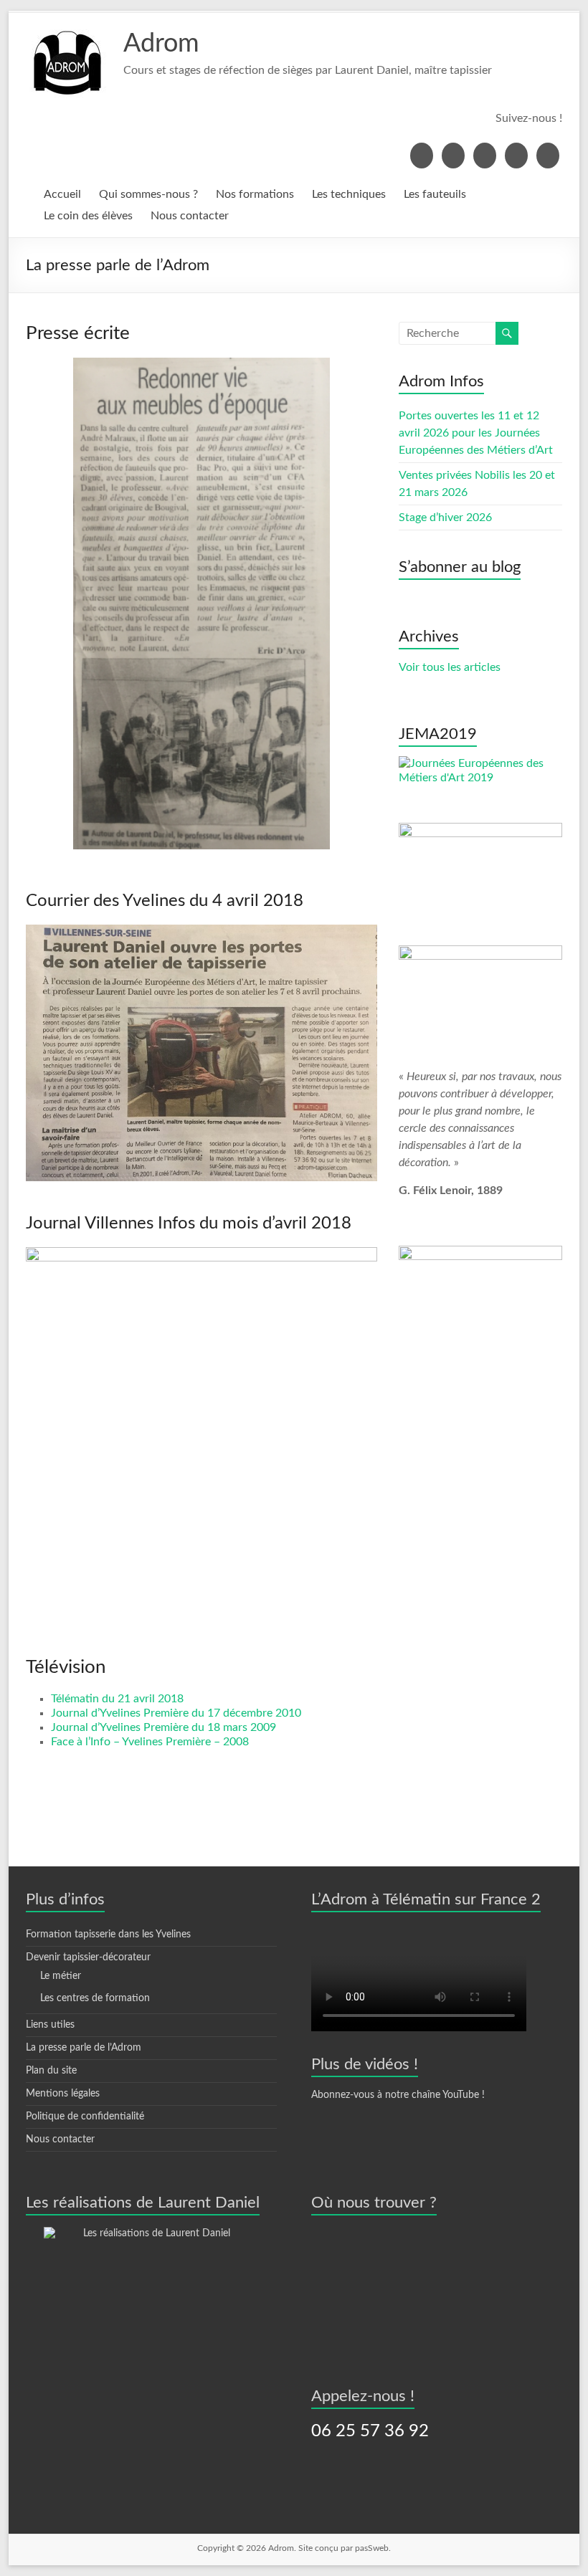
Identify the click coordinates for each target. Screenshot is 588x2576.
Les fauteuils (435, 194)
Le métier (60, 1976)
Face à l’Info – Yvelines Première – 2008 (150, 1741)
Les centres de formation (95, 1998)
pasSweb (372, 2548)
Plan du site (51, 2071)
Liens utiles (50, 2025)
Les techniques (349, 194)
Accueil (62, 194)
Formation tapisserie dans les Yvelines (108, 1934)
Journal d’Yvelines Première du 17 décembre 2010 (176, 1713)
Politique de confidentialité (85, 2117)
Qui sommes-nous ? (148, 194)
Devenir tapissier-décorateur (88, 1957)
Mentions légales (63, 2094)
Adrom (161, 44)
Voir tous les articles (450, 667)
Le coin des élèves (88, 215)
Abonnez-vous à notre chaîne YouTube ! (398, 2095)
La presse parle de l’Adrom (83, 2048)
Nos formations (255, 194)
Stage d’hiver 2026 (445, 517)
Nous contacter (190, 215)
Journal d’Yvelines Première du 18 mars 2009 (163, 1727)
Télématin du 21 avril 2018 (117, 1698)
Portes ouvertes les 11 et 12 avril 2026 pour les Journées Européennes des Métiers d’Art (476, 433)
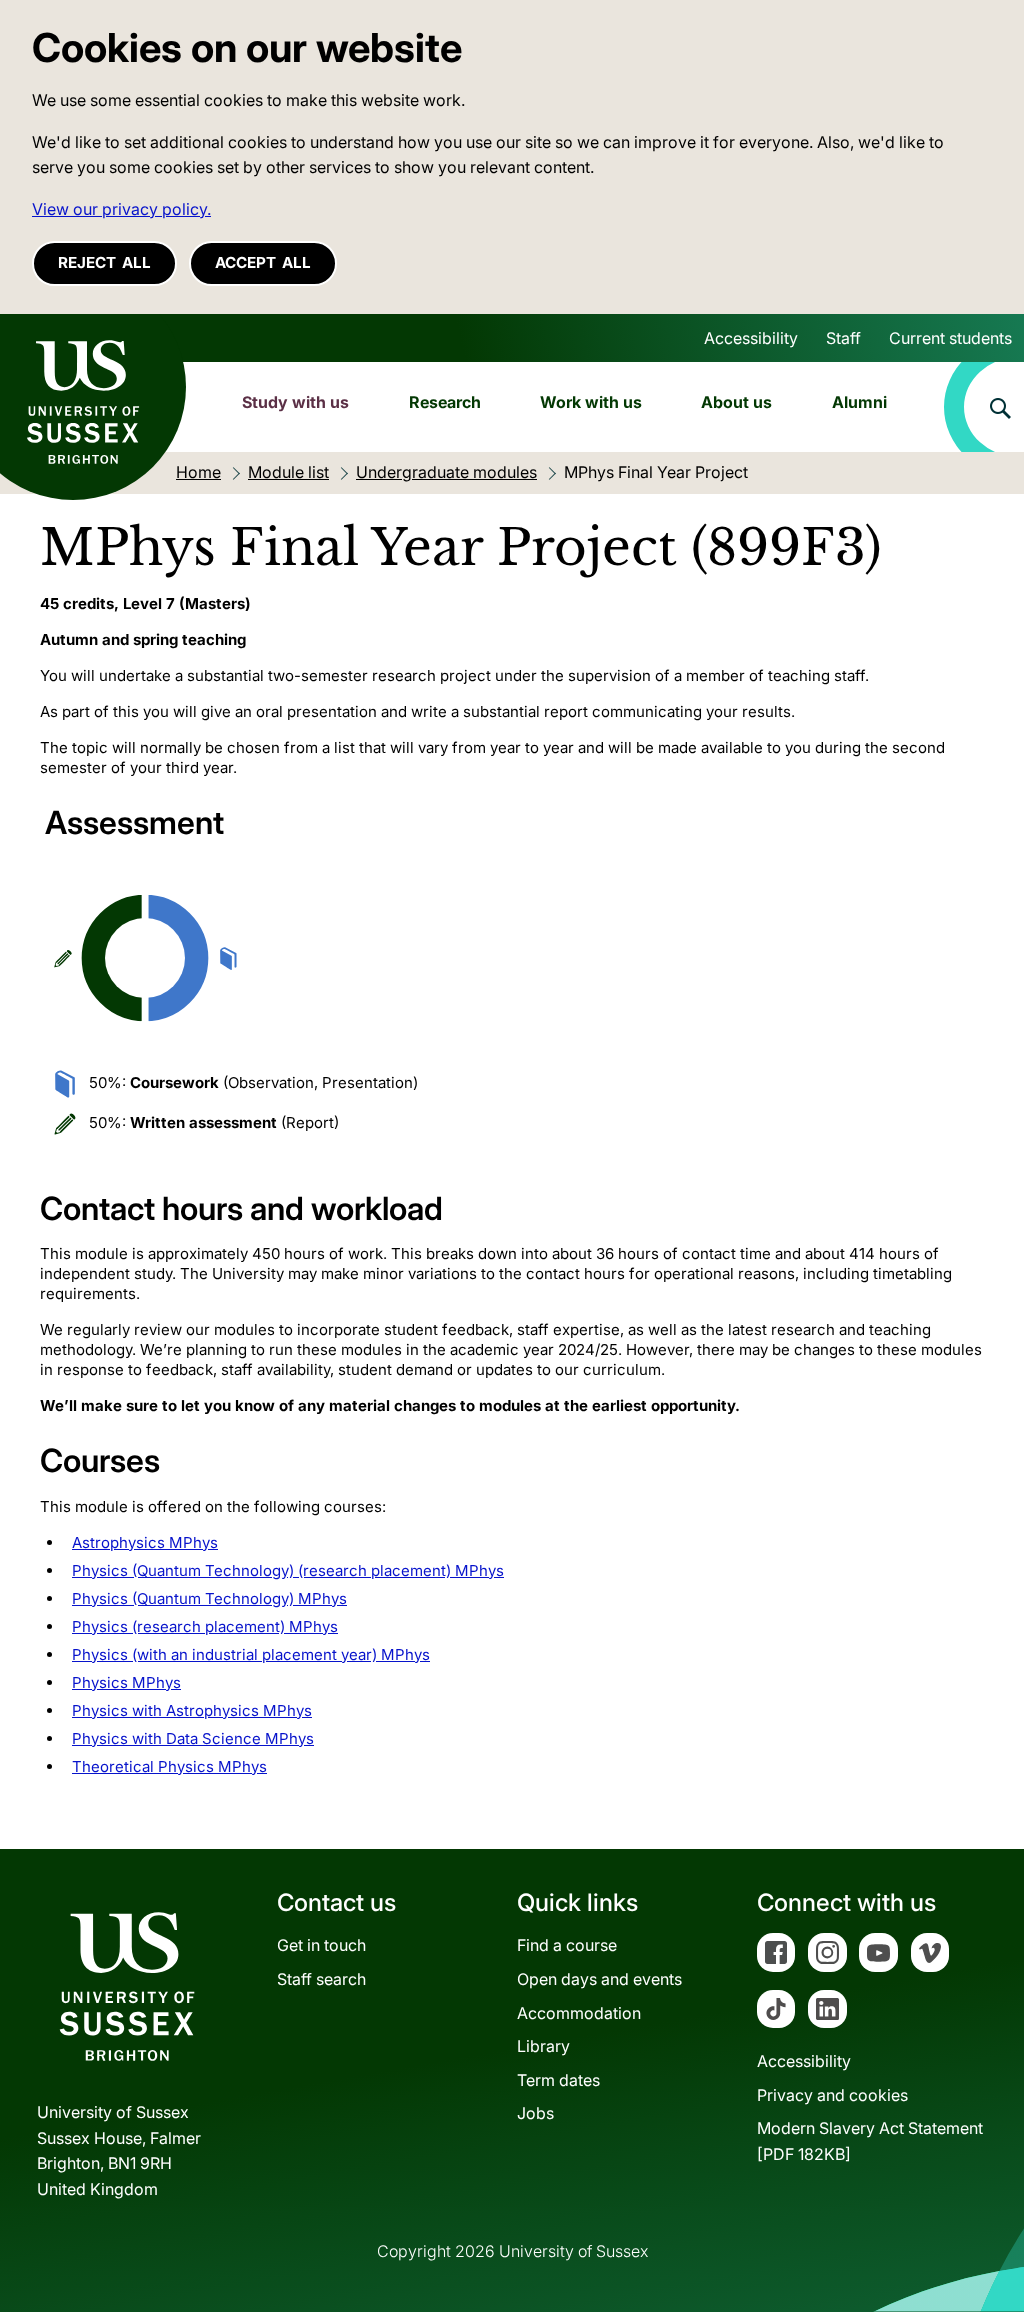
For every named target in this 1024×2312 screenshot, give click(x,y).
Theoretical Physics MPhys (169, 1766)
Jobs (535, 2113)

§

What to do | Leave out the pictures and repeat exactly the lines from the start of the material through the line that contains "Télématin du 21 avril 2018 (117, 1698)", both included.

Reply to the exercise |
Identify the click coordinates for each target. Screenshot is 588x2576.
Les fauteuils (435, 194)
Le métier (60, 1976)
Face à l’Info – Yvelines Première – 2008 (150, 1741)
Les centres de formation (95, 1998)
pasSweb (372, 2548)
Plan du site (51, 2071)
Liens utiles (50, 2025)
Les techniques (349, 194)
Accueil (62, 194)
Formation tapisserie dans les Yvelines (108, 1934)
Journal d’Yvelines Première du 17 décembre 2010 (176, 1713)
Politique de confidentialité (85, 2117)
Qui sommes-nous ? (148, 194)
Devenir tapissier-décorateur (88, 1957)
Mentions légales (63, 2094)
Adrom (161, 44)
Voir tous les articles (450, 667)
Le coin des élèves (88, 215)
Abonnez-vous à notre chaîne YouTube ! (398, 2095)
La presse parle de l’Adrom (83, 2048)
Nos formations (255, 194)
Stage d’hiver 2026 (445, 517)
Nous contacter (190, 215)
Journal d’Yvelines Première du 18 mars 2009 (163, 1727)
Télématin du 21 avril 2018 (117, 1698)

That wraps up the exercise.